→ EXERCISE INSTRUCTIONS
For every line below, set down an identical copy.

[Stored entries]
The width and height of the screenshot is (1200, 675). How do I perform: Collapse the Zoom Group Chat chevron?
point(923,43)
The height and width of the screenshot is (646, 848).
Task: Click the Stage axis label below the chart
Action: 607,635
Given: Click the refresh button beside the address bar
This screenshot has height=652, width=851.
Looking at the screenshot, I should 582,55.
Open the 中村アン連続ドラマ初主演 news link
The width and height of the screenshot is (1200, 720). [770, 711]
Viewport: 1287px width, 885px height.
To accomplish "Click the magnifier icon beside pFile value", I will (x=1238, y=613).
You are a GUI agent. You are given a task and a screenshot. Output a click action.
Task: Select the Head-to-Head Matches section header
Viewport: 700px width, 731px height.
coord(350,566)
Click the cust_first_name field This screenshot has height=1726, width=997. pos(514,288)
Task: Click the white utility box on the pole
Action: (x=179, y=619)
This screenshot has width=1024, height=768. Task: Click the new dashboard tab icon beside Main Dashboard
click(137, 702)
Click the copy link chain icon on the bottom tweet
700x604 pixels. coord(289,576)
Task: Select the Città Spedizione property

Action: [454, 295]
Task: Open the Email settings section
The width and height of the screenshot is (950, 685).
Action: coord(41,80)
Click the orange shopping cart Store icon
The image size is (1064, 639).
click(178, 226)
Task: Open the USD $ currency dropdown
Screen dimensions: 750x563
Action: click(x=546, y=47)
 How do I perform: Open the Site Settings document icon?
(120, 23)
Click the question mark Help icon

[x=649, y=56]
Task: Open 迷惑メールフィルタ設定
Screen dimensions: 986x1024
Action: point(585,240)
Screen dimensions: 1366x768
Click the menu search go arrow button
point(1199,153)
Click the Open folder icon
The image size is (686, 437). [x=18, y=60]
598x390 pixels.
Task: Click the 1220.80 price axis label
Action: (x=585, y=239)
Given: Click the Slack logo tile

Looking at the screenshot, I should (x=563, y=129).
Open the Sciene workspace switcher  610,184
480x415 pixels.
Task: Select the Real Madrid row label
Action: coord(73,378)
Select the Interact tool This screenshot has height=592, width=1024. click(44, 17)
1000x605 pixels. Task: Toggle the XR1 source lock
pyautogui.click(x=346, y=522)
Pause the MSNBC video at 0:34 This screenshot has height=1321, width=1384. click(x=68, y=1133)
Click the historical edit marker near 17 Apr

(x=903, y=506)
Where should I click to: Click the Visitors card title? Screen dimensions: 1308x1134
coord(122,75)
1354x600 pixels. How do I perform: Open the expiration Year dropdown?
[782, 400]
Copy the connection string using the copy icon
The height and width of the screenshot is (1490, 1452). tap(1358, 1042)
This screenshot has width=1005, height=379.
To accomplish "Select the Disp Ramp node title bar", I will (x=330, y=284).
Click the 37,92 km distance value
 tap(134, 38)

→ SOLUTION TO THE EXERCISE
The width and height of the screenshot is (1200, 675). How do I perform: Collapse the Zoom Group Chat chevron?
point(923,43)
The height and width of the screenshot is (646, 848).
Task: Click the Stage axis label below the chart
Action: 607,635
Given: Click the refresh button beside the address bar
This screenshot has height=652, width=851.
Looking at the screenshot, I should 582,55.
Open the 中村アン連続ドラマ初主演 news link
The width and height of the screenshot is (1200, 720). [770, 711]
Viewport: 1287px width, 885px height.
To accomplish "Click the magnifier icon beside pFile value", I will (x=1238, y=613).
You are a GUI agent. You are given a task and a screenshot. Output a click action.
Task: Select the Head-to-Head Matches section header
Viewport: 700px width, 731px height.
coord(350,566)
Click the cust_first_name field This screenshot has height=1726, width=997. pos(514,288)
Task: Click the white utility box on the pole
Action: (x=179, y=619)
This screenshot has width=1024, height=768. Task: Click the new dashboard tab icon beside Main Dashboard
click(137, 702)
Click the copy link chain icon on the bottom tweet
700x604 pixels. coord(289,576)
Task: Select the Città Spedizione property

Action: [454, 295]
Task: Open the Email settings section
The width and height of the screenshot is (950, 685).
Action: coord(41,80)
Click the orange shopping cart Store icon
The image size is (1064, 639).
click(178, 226)
Task: Open the USD $ currency dropdown
Screen dimensions: 750x563
Action: click(x=546, y=47)
 How do I perform: Open the Site Settings document icon?
(120, 23)
Click the question mark Help icon

[x=649, y=56]
Task: Open 迷惑メールフィルタ設定
Screen dimensions: 986x1024
Action: point(585,240)
Screen dimensions: 1366x768
Click the menu search go arrow button
point(1199,153)
Click the Open folder icon
The image size is (686, 437). [x=18, y=60]
598x390 pixels.
Task: Click the 1220.80 price axis label
Action: (x=585, y=239)
Given: Click the Slack logo tile

Looking at the screenshot, I should (x=563, y=129).
Open the Sciene workspace switcher  610,184
480x415 pixels.
Task: Select the Real Madrid row label
Action: coord(73,378)
Select the Interact tool This screenshot has height=592, width=1024. click(44, 17)
1000x605 pixels. Task: Toggle the XR1 source lock
pyautogui.click(x=346, y=522)
Pause the MSNBC video at 0:34 This screenshot has height=1321, width=1384. click(x=68, y=1133)
Click the historical edit marker near 17 Apr

(x=903, y=506)
Where should I click to: Click the Visitors card title? Screen dimensions: 1308x1134
coord(122,75)
1354x600 pixels. How do I perform: Open the expiration Year dropdown?
[782, 400]
Copy the connection string using the copy icon
The height and width of the screenshot is (1490, 1452). tap(1358, 1042)
This screenshot has width=1005, height=379.
To accomplish "Select the Disp Ramp node title bar", I will (x=330, y=284).
Click the 37,92 km distance value
 tap(134, 38)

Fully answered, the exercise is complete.